The use of so-called “VIP lanes” by the government to award contracts for personal protective equipment (PPE) worth millions of pounds was illegal, the High Court has ruled.

Good Law Project and EveryDoctor took legal action over a nearly £600 million contract awarded to pest control firm Pestfix and hedge fund Ayanda Capital at the height of the first wave of the coronavirus pandemic.

After the High Court was told that a VIP lane was reserved for the referral of MPs’ ministers and senior officials, campaigners argued the government “preferred suppliers including Pastefix and Ayanda because of who they knew, not what they delivered.” could do”.

In a ruling on Wednesday, Mrs Justice O’Farrell said the use of VIP lanes, officially known as high priority lanes, was illegal.

However, it found both companies’ proposals to be “reasonable priority treatment on its merits” and were “very likely” to be awarded the contract even without VIP lanes.

“Even though Pestfix and Ayanda were not allocated for the high priority lanes, they were treated as priority proposals due to the substantial amount of PPE that they were urgently needed,” the judge said.

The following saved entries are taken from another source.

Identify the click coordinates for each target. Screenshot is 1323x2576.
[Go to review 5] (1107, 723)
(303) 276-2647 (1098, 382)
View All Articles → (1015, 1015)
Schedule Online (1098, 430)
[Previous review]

The department was doing its best possible within the rules to respond to an unprecedented situation, and importantly, the court has rightly found that the action was appropriate and absolutely no correction or further action is necessary.

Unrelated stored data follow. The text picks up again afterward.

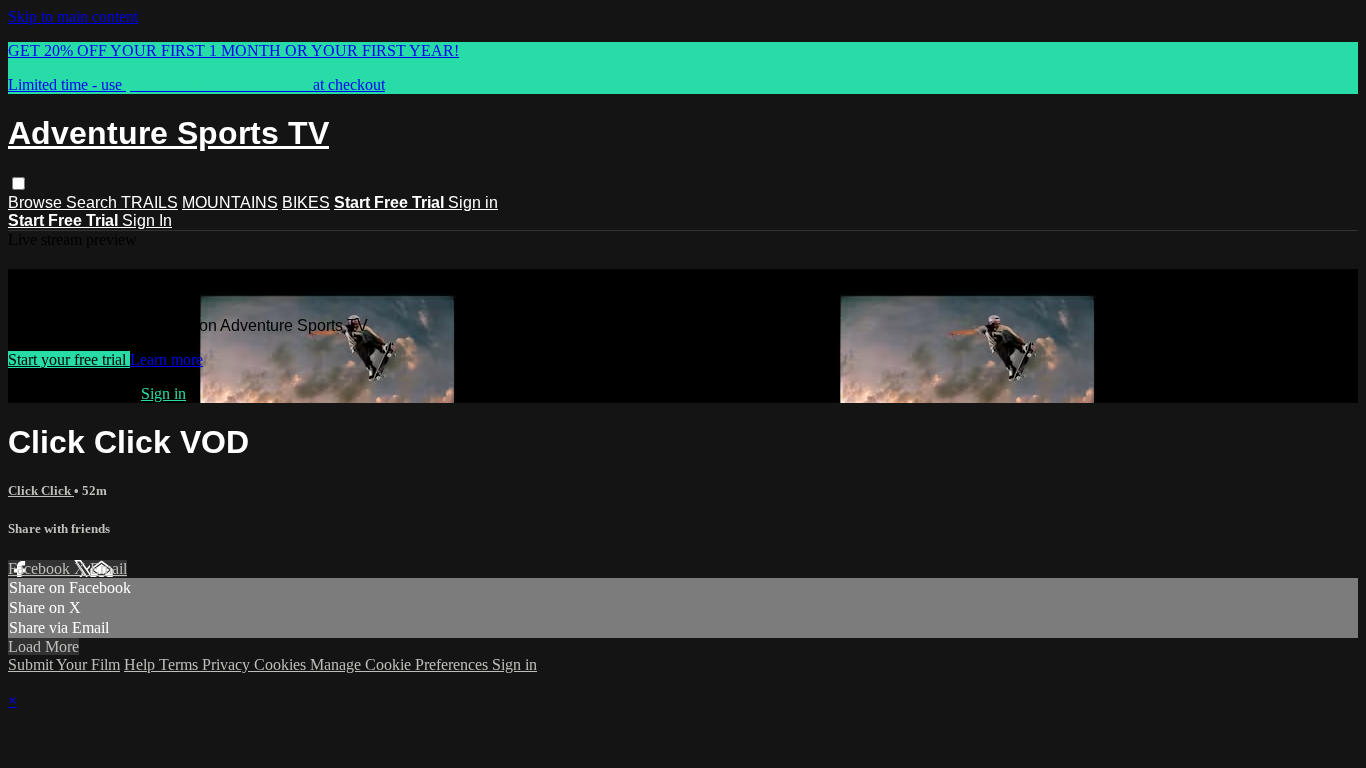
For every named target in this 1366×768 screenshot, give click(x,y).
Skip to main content (73, 16)
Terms (180, 664)
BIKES (306, 202)
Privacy (228, 664)
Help (141, 664)
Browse (37, 202)
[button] (18, 183)
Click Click (41, 490)
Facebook (41, 568)
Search (93, 202)
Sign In (147, 220)
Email (108, 568)
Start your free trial (69, 359)
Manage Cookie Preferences (401, 664)
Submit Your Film (64, 664)
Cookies (282, 664)
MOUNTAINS (230, 202)
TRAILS (149, 202)
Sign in (473, 202)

The Department of Health and Social Care (DHSC) told the court that it had “completely” dismissed the case against it and that VIP Lane was rational and resulted in “a large number of credible offers” in an environment where Where PPE deals often fail within “minutes”.

Mrs Justice O’Farrell later said that DHSC’s evidence “establishes that presence on a higher priority lane does not confer any advantage at the decision-making stage of the process”.

She continued: “However, what is clear is that proposals submitted through senior referrers were considered first at the start of the process.

“The High Priority Lane team was better revived and was able to respond to such proposals on the same day, in contrast to the Opportunity team, where the sheer volume of proposals prevented such rapid consideration.”

She later said: “The timely consideration of an offer was a material advantage in obtaining the award of a contract given the urgency of the purchase.”